> _What is required_
Only the lines from the one with "Open Go To Match for 26 Sep" to the end of the data below should be given again, exactly as written.

(Extracted data entries)
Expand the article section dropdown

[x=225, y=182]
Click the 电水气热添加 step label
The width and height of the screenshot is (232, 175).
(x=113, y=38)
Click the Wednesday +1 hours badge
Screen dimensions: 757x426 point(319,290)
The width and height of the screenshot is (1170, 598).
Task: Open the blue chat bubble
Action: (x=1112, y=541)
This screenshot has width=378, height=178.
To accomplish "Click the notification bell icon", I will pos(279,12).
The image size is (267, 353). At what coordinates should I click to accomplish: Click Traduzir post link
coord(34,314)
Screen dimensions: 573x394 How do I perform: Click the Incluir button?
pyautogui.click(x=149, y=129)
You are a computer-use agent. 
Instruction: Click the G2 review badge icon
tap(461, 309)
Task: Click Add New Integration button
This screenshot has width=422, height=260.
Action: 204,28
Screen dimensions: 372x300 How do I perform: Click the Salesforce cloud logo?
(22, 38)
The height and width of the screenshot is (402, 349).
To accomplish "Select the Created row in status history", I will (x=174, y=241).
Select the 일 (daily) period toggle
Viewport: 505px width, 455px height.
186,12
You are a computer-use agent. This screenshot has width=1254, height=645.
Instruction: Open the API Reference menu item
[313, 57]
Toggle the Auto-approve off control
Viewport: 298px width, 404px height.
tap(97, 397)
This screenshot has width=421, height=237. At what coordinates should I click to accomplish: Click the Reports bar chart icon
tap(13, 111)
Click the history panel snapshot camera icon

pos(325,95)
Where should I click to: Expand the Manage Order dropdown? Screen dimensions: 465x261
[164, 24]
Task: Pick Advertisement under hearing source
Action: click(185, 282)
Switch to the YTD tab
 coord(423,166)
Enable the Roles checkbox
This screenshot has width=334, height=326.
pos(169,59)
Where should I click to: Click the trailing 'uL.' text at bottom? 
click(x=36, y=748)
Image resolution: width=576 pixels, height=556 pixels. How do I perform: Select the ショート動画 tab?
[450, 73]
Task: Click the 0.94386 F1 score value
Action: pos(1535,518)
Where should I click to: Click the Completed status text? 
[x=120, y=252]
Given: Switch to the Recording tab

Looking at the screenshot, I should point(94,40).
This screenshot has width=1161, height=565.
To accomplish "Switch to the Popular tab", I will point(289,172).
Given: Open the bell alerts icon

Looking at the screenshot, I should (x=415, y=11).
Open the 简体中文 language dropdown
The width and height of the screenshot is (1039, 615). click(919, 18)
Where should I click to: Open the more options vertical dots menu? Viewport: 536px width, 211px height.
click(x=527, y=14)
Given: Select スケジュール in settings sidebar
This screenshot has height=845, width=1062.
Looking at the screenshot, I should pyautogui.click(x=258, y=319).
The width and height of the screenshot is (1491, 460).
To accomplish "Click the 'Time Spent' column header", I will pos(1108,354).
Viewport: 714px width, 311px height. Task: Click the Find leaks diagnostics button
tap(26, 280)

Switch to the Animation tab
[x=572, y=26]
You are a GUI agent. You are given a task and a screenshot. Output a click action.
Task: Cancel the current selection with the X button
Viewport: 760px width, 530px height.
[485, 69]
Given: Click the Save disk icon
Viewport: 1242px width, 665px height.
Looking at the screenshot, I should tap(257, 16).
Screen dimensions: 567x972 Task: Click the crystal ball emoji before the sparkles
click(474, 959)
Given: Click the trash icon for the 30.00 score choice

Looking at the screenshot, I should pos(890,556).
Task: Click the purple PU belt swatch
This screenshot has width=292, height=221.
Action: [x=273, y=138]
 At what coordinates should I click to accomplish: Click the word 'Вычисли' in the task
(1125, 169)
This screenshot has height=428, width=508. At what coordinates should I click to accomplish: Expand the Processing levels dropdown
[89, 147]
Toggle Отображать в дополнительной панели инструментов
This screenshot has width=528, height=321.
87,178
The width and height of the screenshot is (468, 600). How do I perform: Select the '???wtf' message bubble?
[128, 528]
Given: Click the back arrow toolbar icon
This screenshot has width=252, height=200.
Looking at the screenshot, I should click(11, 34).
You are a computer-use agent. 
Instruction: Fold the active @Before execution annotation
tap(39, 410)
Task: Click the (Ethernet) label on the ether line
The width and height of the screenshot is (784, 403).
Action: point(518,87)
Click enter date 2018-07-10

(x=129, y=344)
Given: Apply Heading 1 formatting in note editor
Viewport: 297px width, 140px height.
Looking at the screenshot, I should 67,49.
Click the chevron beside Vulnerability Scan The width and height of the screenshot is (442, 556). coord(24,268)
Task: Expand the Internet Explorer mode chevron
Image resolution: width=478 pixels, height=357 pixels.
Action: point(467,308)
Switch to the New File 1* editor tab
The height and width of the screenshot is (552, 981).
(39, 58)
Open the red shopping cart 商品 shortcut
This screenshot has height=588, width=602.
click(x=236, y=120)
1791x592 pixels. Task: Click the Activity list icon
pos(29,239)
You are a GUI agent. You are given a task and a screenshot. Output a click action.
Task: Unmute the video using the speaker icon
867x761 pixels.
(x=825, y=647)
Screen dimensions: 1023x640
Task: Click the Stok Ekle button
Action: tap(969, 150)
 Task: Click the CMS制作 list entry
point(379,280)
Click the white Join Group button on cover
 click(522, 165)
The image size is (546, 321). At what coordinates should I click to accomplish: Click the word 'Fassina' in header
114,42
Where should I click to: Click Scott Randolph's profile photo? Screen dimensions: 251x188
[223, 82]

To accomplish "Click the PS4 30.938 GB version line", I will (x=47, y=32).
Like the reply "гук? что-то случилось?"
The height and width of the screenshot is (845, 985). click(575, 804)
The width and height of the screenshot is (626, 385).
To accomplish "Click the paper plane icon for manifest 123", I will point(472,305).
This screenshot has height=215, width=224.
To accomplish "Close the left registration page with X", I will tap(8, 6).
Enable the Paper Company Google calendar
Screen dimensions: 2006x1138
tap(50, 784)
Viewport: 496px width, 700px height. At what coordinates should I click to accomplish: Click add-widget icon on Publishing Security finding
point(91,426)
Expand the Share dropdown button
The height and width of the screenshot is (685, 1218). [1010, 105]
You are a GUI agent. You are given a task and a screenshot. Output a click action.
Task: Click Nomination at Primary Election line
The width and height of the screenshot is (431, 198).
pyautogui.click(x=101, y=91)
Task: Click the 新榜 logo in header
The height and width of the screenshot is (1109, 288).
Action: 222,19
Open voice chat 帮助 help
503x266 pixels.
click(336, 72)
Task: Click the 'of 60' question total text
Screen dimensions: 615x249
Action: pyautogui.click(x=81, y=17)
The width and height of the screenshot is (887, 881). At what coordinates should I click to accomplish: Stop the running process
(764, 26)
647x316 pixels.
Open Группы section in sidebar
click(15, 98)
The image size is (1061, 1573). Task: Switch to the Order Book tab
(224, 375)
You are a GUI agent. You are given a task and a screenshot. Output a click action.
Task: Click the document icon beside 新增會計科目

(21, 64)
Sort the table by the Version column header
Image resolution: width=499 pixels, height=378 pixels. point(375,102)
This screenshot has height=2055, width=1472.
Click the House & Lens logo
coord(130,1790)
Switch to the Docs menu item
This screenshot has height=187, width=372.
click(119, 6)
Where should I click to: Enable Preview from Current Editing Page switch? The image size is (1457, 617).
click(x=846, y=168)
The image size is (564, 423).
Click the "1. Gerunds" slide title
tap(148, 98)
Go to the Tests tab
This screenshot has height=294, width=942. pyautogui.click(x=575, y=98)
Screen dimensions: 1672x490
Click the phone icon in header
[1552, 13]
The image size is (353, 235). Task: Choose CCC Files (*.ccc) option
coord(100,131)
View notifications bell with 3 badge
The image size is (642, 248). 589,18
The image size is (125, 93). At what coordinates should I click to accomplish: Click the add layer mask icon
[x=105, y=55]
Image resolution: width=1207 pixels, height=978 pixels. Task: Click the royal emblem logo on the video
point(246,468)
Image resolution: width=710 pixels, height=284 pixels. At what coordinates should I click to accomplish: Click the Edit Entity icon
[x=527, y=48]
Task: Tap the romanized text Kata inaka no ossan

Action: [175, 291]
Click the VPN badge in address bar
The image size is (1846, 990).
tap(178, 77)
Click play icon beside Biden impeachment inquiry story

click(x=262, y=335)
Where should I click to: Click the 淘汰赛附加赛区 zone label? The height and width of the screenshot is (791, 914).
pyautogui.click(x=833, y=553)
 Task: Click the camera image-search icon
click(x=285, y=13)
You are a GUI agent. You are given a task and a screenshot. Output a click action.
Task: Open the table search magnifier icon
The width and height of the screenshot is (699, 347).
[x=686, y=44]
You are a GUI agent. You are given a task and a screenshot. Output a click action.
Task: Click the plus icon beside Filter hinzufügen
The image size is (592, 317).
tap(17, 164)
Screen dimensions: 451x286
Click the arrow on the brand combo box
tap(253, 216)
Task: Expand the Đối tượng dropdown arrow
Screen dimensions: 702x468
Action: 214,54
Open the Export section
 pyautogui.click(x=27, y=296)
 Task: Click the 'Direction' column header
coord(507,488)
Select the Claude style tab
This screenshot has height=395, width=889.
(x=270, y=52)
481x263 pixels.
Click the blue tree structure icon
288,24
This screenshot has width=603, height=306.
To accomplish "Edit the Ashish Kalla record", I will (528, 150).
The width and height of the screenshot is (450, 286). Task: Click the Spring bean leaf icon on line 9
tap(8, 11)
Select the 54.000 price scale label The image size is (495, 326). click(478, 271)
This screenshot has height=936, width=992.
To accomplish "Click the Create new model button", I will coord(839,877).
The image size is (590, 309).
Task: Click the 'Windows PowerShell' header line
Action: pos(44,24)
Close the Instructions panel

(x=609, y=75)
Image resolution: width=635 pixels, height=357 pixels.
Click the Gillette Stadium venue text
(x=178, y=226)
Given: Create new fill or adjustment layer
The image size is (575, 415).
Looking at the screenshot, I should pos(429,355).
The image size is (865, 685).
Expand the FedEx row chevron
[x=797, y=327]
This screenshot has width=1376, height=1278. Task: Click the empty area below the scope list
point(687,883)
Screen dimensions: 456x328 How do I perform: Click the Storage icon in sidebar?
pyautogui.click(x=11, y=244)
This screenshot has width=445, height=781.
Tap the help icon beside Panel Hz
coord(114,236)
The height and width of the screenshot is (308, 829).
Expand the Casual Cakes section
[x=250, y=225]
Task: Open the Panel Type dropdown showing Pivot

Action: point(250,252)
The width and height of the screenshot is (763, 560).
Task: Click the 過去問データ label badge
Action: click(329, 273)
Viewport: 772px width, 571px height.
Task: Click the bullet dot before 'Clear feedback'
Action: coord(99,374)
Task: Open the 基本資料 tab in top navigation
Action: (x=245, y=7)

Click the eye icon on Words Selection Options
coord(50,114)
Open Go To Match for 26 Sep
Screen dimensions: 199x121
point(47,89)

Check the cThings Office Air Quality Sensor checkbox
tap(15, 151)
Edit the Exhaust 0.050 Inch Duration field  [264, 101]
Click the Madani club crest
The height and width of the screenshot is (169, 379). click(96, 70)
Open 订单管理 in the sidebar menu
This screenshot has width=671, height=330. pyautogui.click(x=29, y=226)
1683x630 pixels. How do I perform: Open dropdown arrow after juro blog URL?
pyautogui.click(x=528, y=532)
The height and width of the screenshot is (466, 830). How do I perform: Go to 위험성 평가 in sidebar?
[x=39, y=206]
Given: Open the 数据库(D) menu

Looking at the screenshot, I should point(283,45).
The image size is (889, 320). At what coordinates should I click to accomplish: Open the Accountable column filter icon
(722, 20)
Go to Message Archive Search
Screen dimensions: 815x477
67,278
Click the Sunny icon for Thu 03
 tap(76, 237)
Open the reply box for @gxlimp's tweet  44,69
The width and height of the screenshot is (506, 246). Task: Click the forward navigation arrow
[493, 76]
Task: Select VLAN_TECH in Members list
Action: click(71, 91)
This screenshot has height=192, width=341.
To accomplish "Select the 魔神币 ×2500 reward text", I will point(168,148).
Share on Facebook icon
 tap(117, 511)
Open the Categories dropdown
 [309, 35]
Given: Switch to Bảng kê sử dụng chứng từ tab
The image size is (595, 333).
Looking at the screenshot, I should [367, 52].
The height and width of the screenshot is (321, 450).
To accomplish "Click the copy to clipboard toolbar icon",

> _Answer to this exercise_
Open Go To Match for 26 Sep
Screen dimensions: 199x121
point(47,89)

Check the cThings Office Air Quality Sensor checkbox
tap(15, 151)
Edit the Exhaust 0.050 Inch Duration field  [264, 101]
Click the Madani club crest
The height and width of the screenshot is (169, 379). click(96, 70)
Open 订单管理 in the sidebar menu
This screenshot has width=671, height=330. pyautogui.click(x=29, y=226)
1683x630 pixels. How do I perform: Open dropdown arrow after juro blog URL?
pyautogui.click(x=528, y=532)
The height and width of the screenshot is (466, 830). How do I perform: Go to 위험성 평가 in sidebar?
[x=39, y=206]
Given: Open the 数据库(D) menu

Looking at the screenshot, I should point(283,45).
The image size is (889, 320). At what coordinates should I click to accomplish: Open the Accountable column filter icon
(722, 20)
Go to Message Archive Search
Screen dimensions: 815x477
67,278
Click the Sunny icon for Thu 03
 tap(76, 237)
Open the reply box for @gxlimp's tweet  44,69
The width and height of the screenshot is (506, 246). Task: Click the forward navigation arrow
[493, 76]
Task: Select VLAN_TECH in Members list
Action: click(71, 91)
This screenshot has height=192, width=341.
To accomplish "Select the 魔神币 ×2500 reward text", I will point(168,148).
Share on Facebook icon
 tap(117, 511)
Open the Categories dropdown
 [309, 35]
Given: Switch to Bảng kê sử dụng chứng từ tab
The image size is (595, 333).
Looking at the screenshot, I should [367, 52].
The height and width of the screenshot is (321, 450).
To accomplish "Click the copy to clipboard toolbar icon",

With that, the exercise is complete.